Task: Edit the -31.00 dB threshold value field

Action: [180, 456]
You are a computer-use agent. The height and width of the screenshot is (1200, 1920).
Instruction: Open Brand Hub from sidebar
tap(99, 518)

====================

■ Requirement ■
Render the items above as a JSON array of strings, with one string per line and blank lines omitted.

■ Task output ■
[
  "Task: Edit the -31.00 dB threshold value field",
  "Action: [180, 456]",
  "You are a computer-use agent. The height and width of the screenshot is (1200, 1920).",
  "Instruction: Open Brand Hub from sidebar",
  "tap(99, 518)"
]